Furthermore, the development of advanced electrolyte formulations, such as water-in-salt systems, ionomer/electrolyte composites, or hybrid aqueous–organic solvents, opens new possibilities but also introduces complexities that require a careful mechanistic understanding. Lastly, bridging the gap between fundamental studies in model systems and the performance of realistic devices remains a pressing task, calling for multi-scale investigations that connect atomistic insights with macroscopic performance metrics. Addressing these challenges will be essential for guiding the next generation of integrated catalyst–electrolyte systems toward scalable, efficient, and selective energy conversion technologies.
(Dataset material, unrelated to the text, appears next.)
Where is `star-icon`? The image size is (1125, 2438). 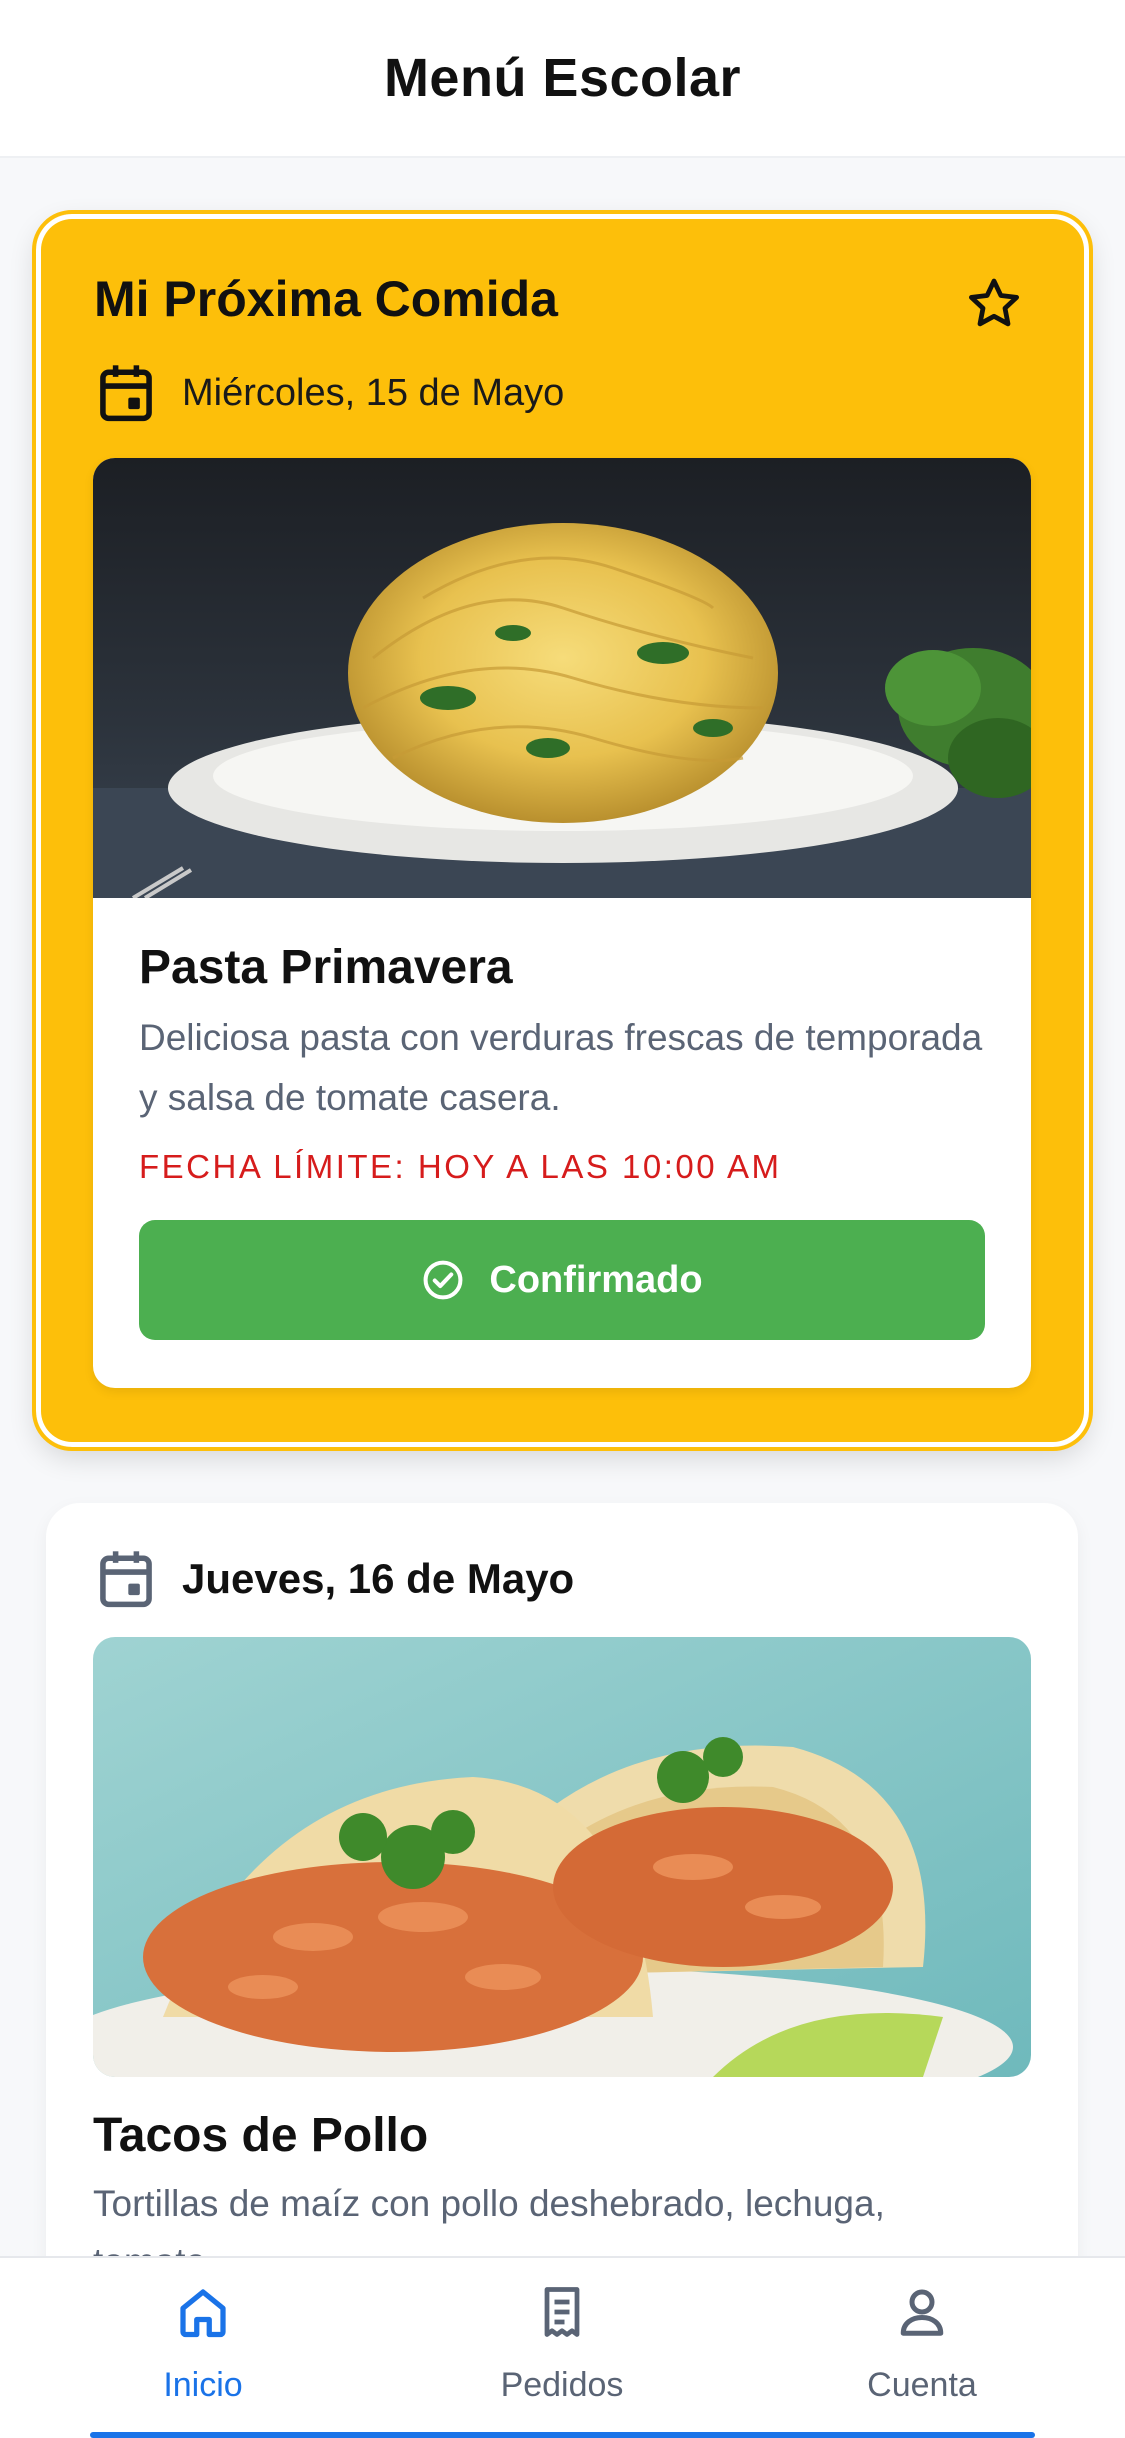 star-icon is located at coordinates (994, 304).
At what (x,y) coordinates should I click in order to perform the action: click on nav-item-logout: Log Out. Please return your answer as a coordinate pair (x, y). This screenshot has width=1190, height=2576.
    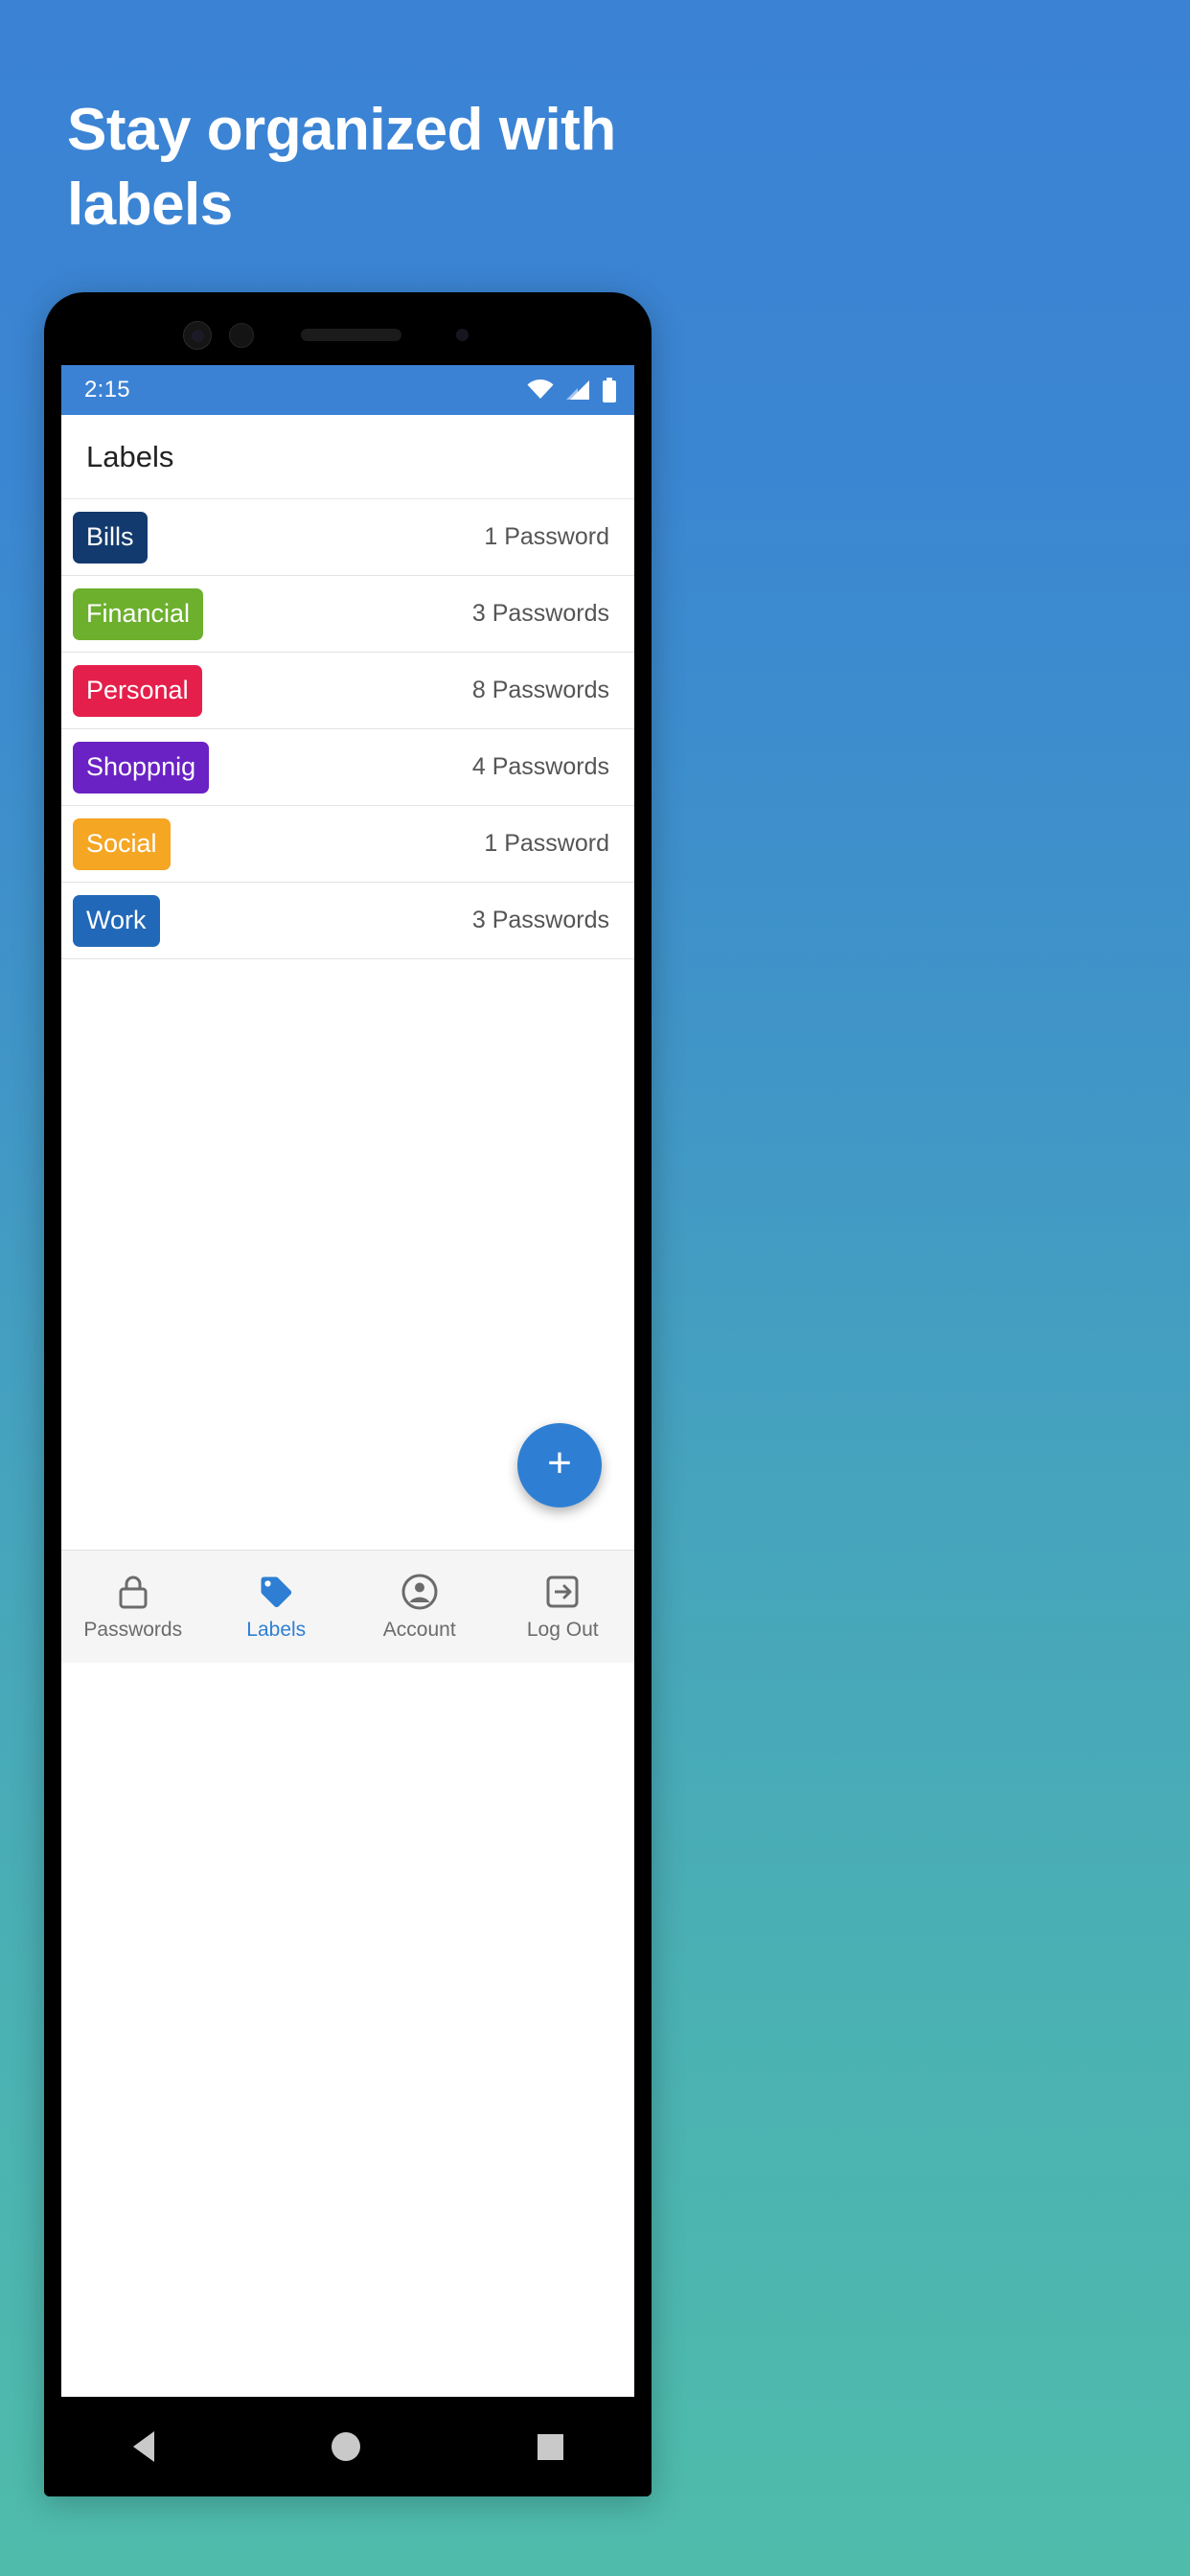
    Looking at the image, I should click on (564, 1607).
9.3. Implications for Practical Applications in Energy Conversion and Sustainability

Understanding and controlling the effects of electrolytes have profound implications for advancing practical energy conversion technologies. Tailored electrolytes can significantly improve reaction efficiency, reduce overpotentials, and enhance selectivity, enabling the use of earth-abundant catalysts in place of scarce precious metals. This is particularly relevant for water electrolysis, fuel cells, and CO₂/NRR systems, where optimized electrolytes can suppress competing reactions, such as the HER in the case of the CO₂RR, stabilize active sites, and extend catalyst lifetimes. Moreover, electrolyte engineering enables operation under milder conditions (e.g., near-neutral pH), thereby reducing system corrosion and facilitating the integration of more sustainable, lower-cost materials. From a sustainability perspective, leveraging benign, recyclable, and non-toxic electrolyte components is essential for the scalability and environmental viability of electrochemical technologies. Thus, electrolyte optimization is not merely a tool for improving lab-scale performance but a central strategy for translating electrocatalytic innovations into durable, cost-effective, and sustainable energy solutions.

From a practical perspective, translating electrolyte insights into functional energy devices requires addressing several critical challenges. Key issues include electrolyte stability under operating conditions, compatibility with catalysts and membranes, and maintaining ionic conductivity while minimizing parasitic side reactions. For instance, the integration of optimized electrolytes into fuel cell systems must consider evaporation, degradation, and scaling limitations in long-term operation. Moreover, the often narrow electrochemical windows of aqueous electrolytes pose constraints for high-voltage applications. Future efforts must also bridge the gap between fundamental electrolyte design and system-level implementation, especially in high-current-density electrolysis, CO₂ electrolyzers, and NRR setups, where managing mass transport and buffering is crucial. Developing robust, scalable electrolytes tailored to specific devices and operational environments will be crucial to accelerating the commercialization and real-world adoption of these electrocatalytic technologies.